The atmosphere was intense as Michigan freshman swimmer Tommy Cope and Indiana’s defending NCAA champion Ian Finnerty barrelled toward the wall in the final seconds of the 200-yard individual medley.
In one of the Wolverines’ many tight finishes of the day, Cope pulled off the upset by the narrowest of margins, besting Finnerty by a mere .01 seconds, 1:46.55 to 1:46.56.
The tight finish was one of the several high points in No. 4 Michigan’s performance at No. 3 Indiana on Thursday afternoon. Despite ultimately losing 173.5-126.5, the meet showed signs of promise for the Wolverines’ ability to compete against an elite team with few weaknesses.
Cope’s unexpected win was complemented by his more decisive victory against Finnerty in the 200-yard breaststroke. Sophomore Luis Gustavo Borges cracked the elusive 20-second barrier in the 50-yard freestyle event, besting the Hoosiers’ World Championship gold medalist Zach Apple. Junior Miles Smachlo, meanwhile, swept both butterfly events, defeating Indiana’s defending two-time Big Ten champion Vini Lanza in the 200-yard event and notching another hairbreadth win for the Wolverines in the 100-yard, beating Lanza by a tenth of a second.
“(Smachlo) had been injured for a while,” Michigan coach Mike Bottom said. “We didn’t even know if he was going to be able to swim, so the fact that he pulled it out in both of those events was great.”
Sophomore Ricardo Vargas, who has impressed in distance events throughout the season, showed up again in Bloomington. He combined with junior Felix Auböck, a fellow 2016 Olympian, for a 1-2 finish in the 500-yard freestyle.
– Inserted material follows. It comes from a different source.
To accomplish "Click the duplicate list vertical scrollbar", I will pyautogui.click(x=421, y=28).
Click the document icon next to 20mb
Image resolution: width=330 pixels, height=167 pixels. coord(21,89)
Vargas also won the 1000-yard freestyle by another thin margin, finishing 2.57 seconds ahead of the Hoosiers’ Michael Brinegar.
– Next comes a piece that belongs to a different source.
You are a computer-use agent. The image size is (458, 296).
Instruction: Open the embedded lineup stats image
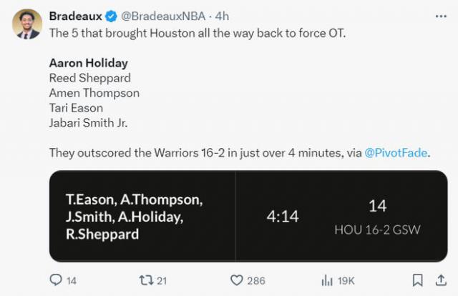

In both the 200-yard medley relay as well as the 400-yard freestyle relay, however, the Wolverines came up short, allowing Indiana to secure a victory.
“Losing both relays was definitely tough,” Bottom said. “But we know what we have to work on.”
On the diving side, Michigan sophomore Ross Todd took third place in both the one-and three-meter events, but overall, the Wolverines came away with no wins. This did not come as a surprise to the coaching staff.
“Our divers dove tough and they weren’t intimidated,” Bottom said. “But going against a National Champion and Olympian, those weren’t points that we expected to get.
“Indiana has really got some world-beaters. They have several Olympians and All-Americans. So we were very glad that we came away winning some events that we hadn’t expected to.”
The mixed results were nonetheless promising for Michigan, which proved it will be a strong competitor in the Big Ten as the season continues.